**What is required**
Duplicate all of the material below line for line, keeping every character, number, and punctuation mark unchanged.

**Material for the task**

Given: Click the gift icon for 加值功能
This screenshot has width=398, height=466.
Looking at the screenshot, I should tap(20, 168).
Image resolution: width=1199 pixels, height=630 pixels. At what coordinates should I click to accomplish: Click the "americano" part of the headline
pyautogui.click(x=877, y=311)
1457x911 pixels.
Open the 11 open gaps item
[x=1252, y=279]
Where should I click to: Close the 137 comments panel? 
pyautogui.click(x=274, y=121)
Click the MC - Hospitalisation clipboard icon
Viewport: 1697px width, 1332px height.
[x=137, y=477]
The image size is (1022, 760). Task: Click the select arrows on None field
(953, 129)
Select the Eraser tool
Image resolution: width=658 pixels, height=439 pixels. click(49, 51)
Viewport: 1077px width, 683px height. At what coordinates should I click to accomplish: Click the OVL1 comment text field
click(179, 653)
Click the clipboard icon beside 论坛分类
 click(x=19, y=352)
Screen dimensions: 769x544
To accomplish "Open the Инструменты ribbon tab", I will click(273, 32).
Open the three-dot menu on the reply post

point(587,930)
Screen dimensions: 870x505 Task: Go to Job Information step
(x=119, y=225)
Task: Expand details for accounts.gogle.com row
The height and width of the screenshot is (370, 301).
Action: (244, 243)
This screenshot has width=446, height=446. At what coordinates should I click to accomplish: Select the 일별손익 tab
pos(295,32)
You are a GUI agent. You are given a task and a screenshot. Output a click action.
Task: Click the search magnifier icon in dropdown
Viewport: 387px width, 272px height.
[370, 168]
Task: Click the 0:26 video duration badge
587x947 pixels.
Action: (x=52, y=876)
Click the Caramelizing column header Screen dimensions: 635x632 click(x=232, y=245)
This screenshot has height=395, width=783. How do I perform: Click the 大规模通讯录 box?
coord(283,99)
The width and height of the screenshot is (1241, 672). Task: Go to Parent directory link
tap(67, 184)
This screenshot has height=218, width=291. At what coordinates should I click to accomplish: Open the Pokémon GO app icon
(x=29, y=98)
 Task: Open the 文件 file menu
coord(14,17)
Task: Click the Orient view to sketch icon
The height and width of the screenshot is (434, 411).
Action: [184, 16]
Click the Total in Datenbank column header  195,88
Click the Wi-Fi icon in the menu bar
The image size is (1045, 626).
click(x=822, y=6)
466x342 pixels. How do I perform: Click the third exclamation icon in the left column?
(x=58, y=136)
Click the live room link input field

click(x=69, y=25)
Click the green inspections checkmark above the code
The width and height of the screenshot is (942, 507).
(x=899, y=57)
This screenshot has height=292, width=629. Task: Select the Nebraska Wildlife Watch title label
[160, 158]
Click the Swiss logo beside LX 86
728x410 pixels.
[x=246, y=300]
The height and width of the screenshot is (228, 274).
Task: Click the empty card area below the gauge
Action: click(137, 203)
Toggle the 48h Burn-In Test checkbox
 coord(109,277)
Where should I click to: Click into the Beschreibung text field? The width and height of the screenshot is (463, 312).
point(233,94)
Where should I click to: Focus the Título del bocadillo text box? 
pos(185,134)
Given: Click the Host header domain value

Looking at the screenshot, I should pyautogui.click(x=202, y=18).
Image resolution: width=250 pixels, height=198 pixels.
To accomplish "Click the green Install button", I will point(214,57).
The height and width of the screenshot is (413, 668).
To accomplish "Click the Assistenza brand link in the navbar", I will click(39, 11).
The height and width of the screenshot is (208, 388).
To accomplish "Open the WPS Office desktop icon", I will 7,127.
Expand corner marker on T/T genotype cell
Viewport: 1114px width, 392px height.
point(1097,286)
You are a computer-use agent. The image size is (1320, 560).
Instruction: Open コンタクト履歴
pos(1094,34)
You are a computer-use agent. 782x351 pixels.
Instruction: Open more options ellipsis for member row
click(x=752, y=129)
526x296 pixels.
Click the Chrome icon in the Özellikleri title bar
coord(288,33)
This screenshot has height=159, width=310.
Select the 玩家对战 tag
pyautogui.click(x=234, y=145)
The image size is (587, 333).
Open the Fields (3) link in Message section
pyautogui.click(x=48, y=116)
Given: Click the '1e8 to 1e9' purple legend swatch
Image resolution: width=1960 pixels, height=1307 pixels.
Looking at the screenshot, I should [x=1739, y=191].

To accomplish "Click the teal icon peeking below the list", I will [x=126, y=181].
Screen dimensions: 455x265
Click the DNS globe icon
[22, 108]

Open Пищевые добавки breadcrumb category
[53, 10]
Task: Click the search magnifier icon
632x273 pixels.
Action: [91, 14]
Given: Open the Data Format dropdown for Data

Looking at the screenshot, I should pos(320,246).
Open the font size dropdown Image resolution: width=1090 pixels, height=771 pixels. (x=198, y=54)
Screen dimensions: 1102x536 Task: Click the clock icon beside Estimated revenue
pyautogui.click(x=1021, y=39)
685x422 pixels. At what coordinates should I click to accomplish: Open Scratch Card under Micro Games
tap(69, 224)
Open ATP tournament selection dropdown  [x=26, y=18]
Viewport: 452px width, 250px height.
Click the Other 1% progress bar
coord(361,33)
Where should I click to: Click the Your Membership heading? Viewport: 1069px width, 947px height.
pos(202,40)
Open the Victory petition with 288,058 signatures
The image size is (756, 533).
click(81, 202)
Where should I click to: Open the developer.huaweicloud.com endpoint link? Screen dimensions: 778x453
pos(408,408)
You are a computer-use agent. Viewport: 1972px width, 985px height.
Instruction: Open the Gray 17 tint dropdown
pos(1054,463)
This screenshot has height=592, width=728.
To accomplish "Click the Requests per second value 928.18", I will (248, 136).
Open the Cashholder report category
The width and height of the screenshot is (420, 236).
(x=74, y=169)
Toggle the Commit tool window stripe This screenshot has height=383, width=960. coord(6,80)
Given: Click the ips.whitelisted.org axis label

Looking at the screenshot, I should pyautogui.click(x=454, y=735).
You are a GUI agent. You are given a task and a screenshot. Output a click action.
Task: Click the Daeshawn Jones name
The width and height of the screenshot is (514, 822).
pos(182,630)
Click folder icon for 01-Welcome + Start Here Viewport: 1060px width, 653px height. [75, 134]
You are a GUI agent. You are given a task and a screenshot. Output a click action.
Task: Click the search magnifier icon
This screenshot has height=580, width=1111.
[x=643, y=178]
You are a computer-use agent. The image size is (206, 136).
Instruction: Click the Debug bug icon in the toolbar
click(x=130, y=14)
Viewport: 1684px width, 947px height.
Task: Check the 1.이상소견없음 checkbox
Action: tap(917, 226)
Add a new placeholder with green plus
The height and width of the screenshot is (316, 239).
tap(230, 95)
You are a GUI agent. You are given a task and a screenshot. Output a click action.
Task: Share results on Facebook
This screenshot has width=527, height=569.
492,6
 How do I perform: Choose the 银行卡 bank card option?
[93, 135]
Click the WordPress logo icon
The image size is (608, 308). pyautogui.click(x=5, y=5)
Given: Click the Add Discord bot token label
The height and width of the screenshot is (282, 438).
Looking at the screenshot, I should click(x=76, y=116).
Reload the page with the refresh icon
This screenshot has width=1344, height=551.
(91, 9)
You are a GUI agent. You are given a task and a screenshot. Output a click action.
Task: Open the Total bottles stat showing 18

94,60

**Response to the exercise**
Given: Click the gift icon for 加值功能
This screenshot has width=398, height=466.
Looking at the screenshot, I should tap(20, 168).
Image resolution: width=1199 pixels, height=630 pixels. At what coordinates should I click to accomplish: Click the "americano" part of the headline
pyautogui.click(x=877, y=311)
1457x911 pixels.
Open the 11 open gaps item
[x=1252, y=279]
Where should I click to: Close the 137 comments panel? 
pyautogui.click(x=274, y=121)
Click the MC - Hospitalisation clipboard icon
Viewport: 1697px width, 1332px height.
[x=137, y=477]
The image size is (1022, 760). Task: Click the select arrows on None field
(953, 129)
Select the Eraser tool
Image resolution: width=658 pixels, height=439 pixels. click(49, 51)
Viewport: 1077px width, 683px height. At what coordinates should I click to accomplish: Click the OVL1 comment text field
click(179, 653)
Click the clipboard icon beside 论坛分类
 click(x=19, y=352)
Screen dimensions: 769x544
To accomplish "Open the Инструменты ribbon tab", I will click(273, 32).
Open the three-dot menu on the reply post

point(587,930)
Screen dimensions: 870x505 Task: Go to Job Information step
(x=119, y=225)
Task: Expand details for accounts.gogle.com row
The height and width of the screenshot is (370, 301).
Action: (244, 243)
This screenshot has width=446, height=446. At what coordinates should I click to accomplish: Select the 일별손익 tab
pos(295,32)
You are a GUI agent. You are given a task and a screenshot. Output a click action.
Task: Click the search magnifier icon in dropdown
Viewport: 387px width, 272px height.
[370, 168]
Task: Click the 0:26 video duration badge
587x947 pixels.
Action: (x=52, y=876)
Click the Caramelizing column header Screen dimensions: 635x632 click(x=232, y=245)
This screenshot has height=395, width=783. How do I perform: Click the 大规模通讯录 box?
coord(283,99)
The width and height of the screenshot is (1241, 672). Task: Go to Parent directory link
tap(67, 184)
This screenshot has height=218, width=291. At what coordinates should I click to accomplish: Open the Pokémon GO app icon
(x=29, y=98)
 Task: Open the 文件 file menu
coord(14,17)
Task: Click the Orient view to sketch icon
The height and width of the screenshot is (434, 411).
Action: [184, 16]
Click the Total in Datenbank column header  195,88
Click the Wi-Fi icon in the menu bar
The image size is (1045, 626).
click(x=822, y=6)
466x342 pixels. How do I perform: Click the third exclamation icon in the left column?
(x=58, y=136)
Click the live room link input field

click(x=69, y=25)
Click the green inspections checkmark above the code
The width and height of the screenshot is (942, 507).
(x=899, y=57)
This screenshot has height=292, width=629. Task: Select the Nebraska Wildlife Watch title label
[160, 158]
Click the Swiss logo beside LX 86
728x410 pixels.
[x=246, y=300]
The height and width of the screenshot is (228, 274).
Task: Click the empty card area below the gauge
Action: click(137, 203)
Toggle the 48h Burn-In Test checkbox
 coord(109,277)
Where should I click to: Click into the Beschreibung text field? The width and height of the screenshot is (463, 312).
point(233,94)
Where should I click to: Focus the Título del bocadillo text box? 
pos(185,134)
Given: Click the Host header domain value

Looking at the screenshot, I should pyautogui.click(x=202, y=18).
Image resolution: width=250 pixels, height=198 pixels.
To accomplish "Click the green Install button", I will point(214,57).
The height and width of the screenshot is (413, 668).
To accomplish "Click the Assistenza brand link in the navbar", I will click(39, 11).
The height and width of the screenshot is (208, 388).
To accomplish "Open the WPS Office desktop icon", I will 7,127.
Expand corner marker on T/T genotype cell
Viewport: 1114px width, 392px height.
point(1097,286)
You are a computer-use agent. The image size is (1320, 560).
Instruction: Open コンタクト履歴
pos(1094,34)
You are a computer-use agent. 782x351 pixels.
Instruction: Open more options ellipsis for member row
click(x=752, y=129)
526x296 pixels.
Click the Chrome icon in the Özellikleri title bar
coord(288,33)
This screenshot has height=159, width=310.
Select the 玩家对战 tag
pyautogui.click(x=234, y=145)
The image size is (587, 333).
Open the Fields (3) link in Message section
pyautogui.click(x=48, y=116)
Given: Click the '1e8 to 1e9' purple legend swatch
Image resolution: width=1960 pixels, height=1307 pixels.
Looking at the screenshot, I should [x=1739, y=191].

To accomplish "Click the teal icon peeking below the list", I will [x=126, y=181].
Screen dimensions: 455x265
Click the DNS globe icon
[22, 108]

Open Пищевые добавки breadcrumb category
[53, 10]
Task: Click the search magnifier icon
632x273 pixels.
Action: [91, 14]
Given: Open the Data Format dropdown for Data

Looking at the screenshot, I should pos(320,246).
Open the font size dropdown Image resolution: width=1090 pixels, height=771 pixels. (x=198, y=54)
Screen dimensions: 1102x536 Task: Click the clock icon beside Estimated revenue
pyautogui.click(x=1021, y=39)
685x422 pixels. At what coordinates should I click to accomplish: Open Scratch Card under Micro Games
tap(69, 224)
Open ATP tournament selection dropdown  [x=26, y=18]
Viewport: 452px width, 250px height.
Click the Other 1% progress bar
coord(361,33)
Where should I click to: Click the Your Membership heading? Viewport: 1069px width, 947px height.
pos(202,40)
Open the Victory petition with 288,058 signatures
The image size is (756, 533).
click(81, 202)
Where should I click to: Open the developer.huaweicloud.com endpoint link? Screen dimensions: 778x453
pos(408,408)
You are a computer-use agent. Viewport: 1972px width, 985px height.
Instruction: Open the Gray 17 tint dropdown
pos(1054,463)
This screenshot has height=592, width=728.
To accomplish "Click the Requests per second value 928.18", I will (248, 136).
Open the Cashholder report category
The width and height of the screenshot is (420, 236).
(x=74, y=169)
Toggle the Commit tool window stripe This screenshot has height=383, width=960. coord(6,80)
Given: Click the ips.whitelisted.org axis label

Looking at the screenshot, I should pyautogui.click(x=454, y=735).
You are a GUI agent. You are given a task and a screenshot. Output a click action.
Task: Click the Daeshawn Jones name
The width and height of the screenshot is (514, 822).
pos(182,630)
Click folder icon for 01-Welcome + Start Here Viewport: 1060px width, 653px height. [75, 134]
You are a GUI agent. You are given a task and a screenshot. Output a click action.
Task: Click the search magnifier icon
This screenshot has height=580, width=1111.
[x=643, y=178]
You are a computer-use agent. The image size is (206, 136).
Instruction: Click the Debug bug icon in the toolbar
click(x=130, y=14)
Viewport: 1684px width, 947px height.
Task: Check the 1.이상소견없음 checkbox
Action: tap(917, 226)
Add a new placeholder with green plus
The height and width of the screenshot is (316, 239).
tap(230, 95)
You are a GUI agent. You are given a task and a screenshot. Output a click action.
Task: Share results on Facebook
This screenshot has width=527, height=569.
492,6
 How do I perform: Choose the 银行卡 bank card option?
[93, 135]
Click the WordPress logo icon
The image size is (608, 308). pyautogui.click(x=5, y=5)
Given: Click the Add Discord bot token label
The height and width of the screenshot is (282, 438).
Looking at the screenshot, I should click(x=76, y=116).
Reload the page with the refresh icon
This screenshot has width=1344, height=551.
(91, 9)
You are a GUI agent. You are given a task and a screenshot. Output a click action.
Task: Open the Total bottles stat showing 18

94,60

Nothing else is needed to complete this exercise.